American Sniper starring Bradley Cooper (Wedding Crashers, Limitless, Silver Linings Playbook) is a taught and intense film that uses its 132 minute run-time with great efficiency. American Sniper Directed by Clint Eastwood (Mystic River, Flags Of Our Fathers, Million Dollar Baby, Jersey Boys) tells the story of a man who lives by and stays true to the foundation set in his upbringing. Eastwood is known for his sparse style and it is used in American Sniper.
Cooper plays American Military Sharpshooter Chris Kyle with a level of transformation and accuracy rarely seen in film. British raised actress (but born in USA) Siena Miller (Layer Cake, Interview, Yellow) is not far behind in becoming Tanya Kyle.
Kyle’s commitment benefits American ground forces in an unprecedented manner. Kyle is perhaps the only soldier to have a publicly known, advertised, promoted and highly encouraged Reward for being killed offered by the enemy – $180,000 (2004). He feels he cannot let soldiers be at unnecessary risk – even if it is not “his job.” Kyle also cannot leave the battle behind – he volunteers for 4 deployments (1,000+ days in combat).
The implication of Chris Kyle’s commitment is that he is unable to transfer emotionally back to the guy Tanya Kyle married and is father to two kids who adore him. Kyle determines he is equally committed to effect this transfer and have his wife, children and military veterans at-home see the true Chris. American Sniper presents this aspect well.
As a Director, Eastwood has been most successful with a story-line that is mostly singular in notion (e.g., Gran Torino) than one of complexity (e.g., Invictus). The result is that back-story or underlying story-lines are underrepresented, treated as after-thoughts or missed altogether. Mystic River and Million Dollar Baby come to mind as Eastwood efforts that are the exception.
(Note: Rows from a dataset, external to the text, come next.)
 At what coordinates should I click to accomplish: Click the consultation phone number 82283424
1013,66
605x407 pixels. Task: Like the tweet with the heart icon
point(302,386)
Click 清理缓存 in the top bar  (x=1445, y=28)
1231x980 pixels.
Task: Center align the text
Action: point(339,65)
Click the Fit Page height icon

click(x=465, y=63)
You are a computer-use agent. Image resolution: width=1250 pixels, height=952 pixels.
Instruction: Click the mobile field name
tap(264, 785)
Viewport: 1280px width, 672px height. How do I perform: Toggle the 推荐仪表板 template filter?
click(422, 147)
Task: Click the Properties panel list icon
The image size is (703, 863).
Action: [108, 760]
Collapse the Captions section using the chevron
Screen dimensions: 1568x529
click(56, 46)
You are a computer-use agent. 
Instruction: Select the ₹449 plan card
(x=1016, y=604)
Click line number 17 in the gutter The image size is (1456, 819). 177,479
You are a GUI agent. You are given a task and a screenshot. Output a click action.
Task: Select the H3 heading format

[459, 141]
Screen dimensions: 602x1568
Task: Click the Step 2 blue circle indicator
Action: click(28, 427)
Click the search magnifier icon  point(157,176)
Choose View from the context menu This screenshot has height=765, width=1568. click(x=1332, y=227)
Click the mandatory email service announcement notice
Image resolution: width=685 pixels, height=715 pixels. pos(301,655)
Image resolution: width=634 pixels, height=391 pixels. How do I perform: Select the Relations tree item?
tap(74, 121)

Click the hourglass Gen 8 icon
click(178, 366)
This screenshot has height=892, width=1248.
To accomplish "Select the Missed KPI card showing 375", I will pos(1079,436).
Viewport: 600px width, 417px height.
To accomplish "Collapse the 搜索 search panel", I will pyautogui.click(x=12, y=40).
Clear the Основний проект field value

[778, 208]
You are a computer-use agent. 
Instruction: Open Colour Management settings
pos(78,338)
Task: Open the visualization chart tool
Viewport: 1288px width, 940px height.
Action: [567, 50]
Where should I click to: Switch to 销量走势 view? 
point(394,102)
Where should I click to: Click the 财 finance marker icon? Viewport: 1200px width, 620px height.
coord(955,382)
American Sniper, devotes some time to sub-plot, but it ultimately misses on showing in both sympathetic and empathetic tones the impact on the family’s and loved one associated with the soldiers. In short, mostly standard type dialog with less effect.
American Sniper shows the brutality and tough choices of war with enormous efficiency and leaves little to the imagination on this front. People in war zones are killed in the cruelest of ways by others who are trained to place their emotions to the side and accomplish the task at-hand. American Sniper also shows the implications when people cannot let things go – Chris Kyle experienced all of these emotions.